■ **Aim of the task**: Copy the stretch of the Trojan Horse post from "The Trojan Horse" through "as a trophy." word for word.

■ **Document**:
══════════

Tuesday, February 1, 2011

The Trojan Horse In Your Pocket

ORIGINALLY PUBLISHED: FEBRUARY 1, 2011 (on another blog hosting site that isn't very friendly towards exporting data)

Steve Jobs, CEO, meet Odysseus, Greek. Both had the same idea but in different times.  Odysseus, you see, had the idea to build a wooden horse.  The horse, a symbol of the city of Troy, was left outside of the city’s impenetrable gates.  The same gates which had kept the Greeks at bay for ten years.  The people of Troy – Trojans – seeing it and thinking it a gift of conciliation from the Greeks, couldn’t resist bringing it inside the gates as a trophy. 

The rest, as they say, is history.  The Greeks had craftily built the horse large enough to contain 30 soldiers, who emerged at night and opened the gates, allowing the army – which had appeared to the Trojans to have sailed away earlier – to enter the city.  The Greeks took over the city and to this day a “Trojan Horse” evokes a sense of something benign, even treasure-like, containing something powerful, even nefarious, with powers allowing it to subsume or dominate its host.

══════════

■ **Given data**:

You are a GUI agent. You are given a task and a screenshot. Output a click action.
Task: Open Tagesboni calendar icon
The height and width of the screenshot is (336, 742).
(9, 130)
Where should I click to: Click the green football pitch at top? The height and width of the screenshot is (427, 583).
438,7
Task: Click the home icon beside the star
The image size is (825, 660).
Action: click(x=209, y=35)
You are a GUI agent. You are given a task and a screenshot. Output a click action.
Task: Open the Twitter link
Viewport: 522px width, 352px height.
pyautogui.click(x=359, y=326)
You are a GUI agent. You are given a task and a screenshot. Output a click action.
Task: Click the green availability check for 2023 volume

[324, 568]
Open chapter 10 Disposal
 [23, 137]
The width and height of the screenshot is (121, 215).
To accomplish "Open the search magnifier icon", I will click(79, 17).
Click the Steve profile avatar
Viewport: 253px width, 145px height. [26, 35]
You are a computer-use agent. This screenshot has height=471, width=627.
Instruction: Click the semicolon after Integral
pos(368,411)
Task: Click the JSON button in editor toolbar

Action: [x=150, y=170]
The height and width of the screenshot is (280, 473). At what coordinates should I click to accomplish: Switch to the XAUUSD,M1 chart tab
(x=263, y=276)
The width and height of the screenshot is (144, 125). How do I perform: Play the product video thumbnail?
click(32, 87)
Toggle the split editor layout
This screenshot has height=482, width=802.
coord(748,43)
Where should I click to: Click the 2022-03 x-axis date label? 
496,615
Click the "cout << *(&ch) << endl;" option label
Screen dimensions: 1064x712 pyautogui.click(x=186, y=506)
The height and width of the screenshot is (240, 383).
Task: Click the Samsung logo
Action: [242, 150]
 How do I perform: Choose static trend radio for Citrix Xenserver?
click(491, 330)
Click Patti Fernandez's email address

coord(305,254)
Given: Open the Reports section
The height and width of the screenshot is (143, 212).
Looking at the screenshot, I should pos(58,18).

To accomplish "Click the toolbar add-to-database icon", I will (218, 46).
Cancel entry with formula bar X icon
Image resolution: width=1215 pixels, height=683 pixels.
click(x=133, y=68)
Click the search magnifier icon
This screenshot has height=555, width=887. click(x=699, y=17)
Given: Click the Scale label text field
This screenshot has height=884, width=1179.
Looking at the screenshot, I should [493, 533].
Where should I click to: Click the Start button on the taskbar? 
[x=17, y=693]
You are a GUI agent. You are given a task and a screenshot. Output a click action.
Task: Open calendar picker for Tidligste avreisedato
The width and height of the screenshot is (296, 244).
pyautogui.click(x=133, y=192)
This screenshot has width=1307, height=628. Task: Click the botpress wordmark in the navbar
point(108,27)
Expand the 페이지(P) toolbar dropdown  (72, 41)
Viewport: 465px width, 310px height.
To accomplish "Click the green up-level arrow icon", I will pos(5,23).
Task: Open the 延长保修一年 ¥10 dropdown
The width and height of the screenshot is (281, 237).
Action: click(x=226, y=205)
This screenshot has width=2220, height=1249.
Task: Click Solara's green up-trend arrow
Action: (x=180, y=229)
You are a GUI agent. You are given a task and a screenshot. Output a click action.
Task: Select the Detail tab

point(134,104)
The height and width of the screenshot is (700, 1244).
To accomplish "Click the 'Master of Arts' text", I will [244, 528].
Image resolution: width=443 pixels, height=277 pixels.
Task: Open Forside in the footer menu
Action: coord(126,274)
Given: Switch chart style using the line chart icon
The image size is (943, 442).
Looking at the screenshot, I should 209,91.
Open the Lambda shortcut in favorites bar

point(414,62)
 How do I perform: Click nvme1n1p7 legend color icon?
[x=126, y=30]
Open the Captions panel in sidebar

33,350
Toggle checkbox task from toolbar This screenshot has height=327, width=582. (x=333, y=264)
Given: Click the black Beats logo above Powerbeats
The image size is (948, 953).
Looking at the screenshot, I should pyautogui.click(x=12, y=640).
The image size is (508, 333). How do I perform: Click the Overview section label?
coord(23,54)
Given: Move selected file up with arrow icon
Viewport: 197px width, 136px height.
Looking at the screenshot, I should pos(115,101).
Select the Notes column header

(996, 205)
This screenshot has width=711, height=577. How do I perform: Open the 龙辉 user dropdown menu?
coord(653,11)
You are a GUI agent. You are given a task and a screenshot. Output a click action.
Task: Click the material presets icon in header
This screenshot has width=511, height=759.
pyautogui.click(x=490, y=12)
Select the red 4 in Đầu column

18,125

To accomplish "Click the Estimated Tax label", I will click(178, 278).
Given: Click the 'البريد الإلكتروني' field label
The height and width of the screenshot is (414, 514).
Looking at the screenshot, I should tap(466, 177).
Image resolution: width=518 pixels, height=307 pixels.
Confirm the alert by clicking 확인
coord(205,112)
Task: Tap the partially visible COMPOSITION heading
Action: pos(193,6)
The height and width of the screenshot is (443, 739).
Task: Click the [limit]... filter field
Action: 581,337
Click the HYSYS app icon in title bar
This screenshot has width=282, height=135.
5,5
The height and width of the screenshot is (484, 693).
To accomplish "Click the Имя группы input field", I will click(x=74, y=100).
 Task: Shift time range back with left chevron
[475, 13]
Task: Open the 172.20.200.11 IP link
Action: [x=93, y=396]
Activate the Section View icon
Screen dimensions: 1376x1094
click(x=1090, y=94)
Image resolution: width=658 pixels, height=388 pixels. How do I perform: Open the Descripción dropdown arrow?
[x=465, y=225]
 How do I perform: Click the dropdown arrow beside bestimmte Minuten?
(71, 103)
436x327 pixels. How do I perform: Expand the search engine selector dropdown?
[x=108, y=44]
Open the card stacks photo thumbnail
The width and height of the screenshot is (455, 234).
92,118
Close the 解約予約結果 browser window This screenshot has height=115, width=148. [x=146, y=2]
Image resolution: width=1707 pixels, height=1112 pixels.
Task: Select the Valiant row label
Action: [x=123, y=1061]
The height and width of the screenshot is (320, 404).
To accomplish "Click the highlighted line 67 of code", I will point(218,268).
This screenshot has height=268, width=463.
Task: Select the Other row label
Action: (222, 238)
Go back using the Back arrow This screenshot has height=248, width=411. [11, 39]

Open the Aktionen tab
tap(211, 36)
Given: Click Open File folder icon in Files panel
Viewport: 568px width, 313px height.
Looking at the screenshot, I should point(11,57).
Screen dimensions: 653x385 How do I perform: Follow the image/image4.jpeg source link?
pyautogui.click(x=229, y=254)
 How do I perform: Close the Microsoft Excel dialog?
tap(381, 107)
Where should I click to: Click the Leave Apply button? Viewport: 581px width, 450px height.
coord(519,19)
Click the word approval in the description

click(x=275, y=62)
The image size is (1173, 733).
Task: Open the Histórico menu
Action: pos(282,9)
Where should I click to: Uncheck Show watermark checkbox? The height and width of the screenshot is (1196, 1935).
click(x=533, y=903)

══════════

■ **Answer for this exercise**:
The Trojan Horse In Your Pocket

ORIGINALLY PUBLISHED: FEBRUARY 1, 2011 (on another blog hosting site that isn't very friendly towards exporting data)

Steve Jobs, CEO, meet Odysseus, Greek. Both had the same idea but in different times.  Odysseus, you see, had the idea to build a wooden horse.  The horse, a symbol of the city of Troy, was left outside of the city’s impenetrable gates.  The same gates which had kept the Greeks at bay for ten years.  The people of Troy – Trojans – seeing it and thinking it a gift of conciliation from the Greeks, couldn’t resist bringing it inside the gates as a trophy.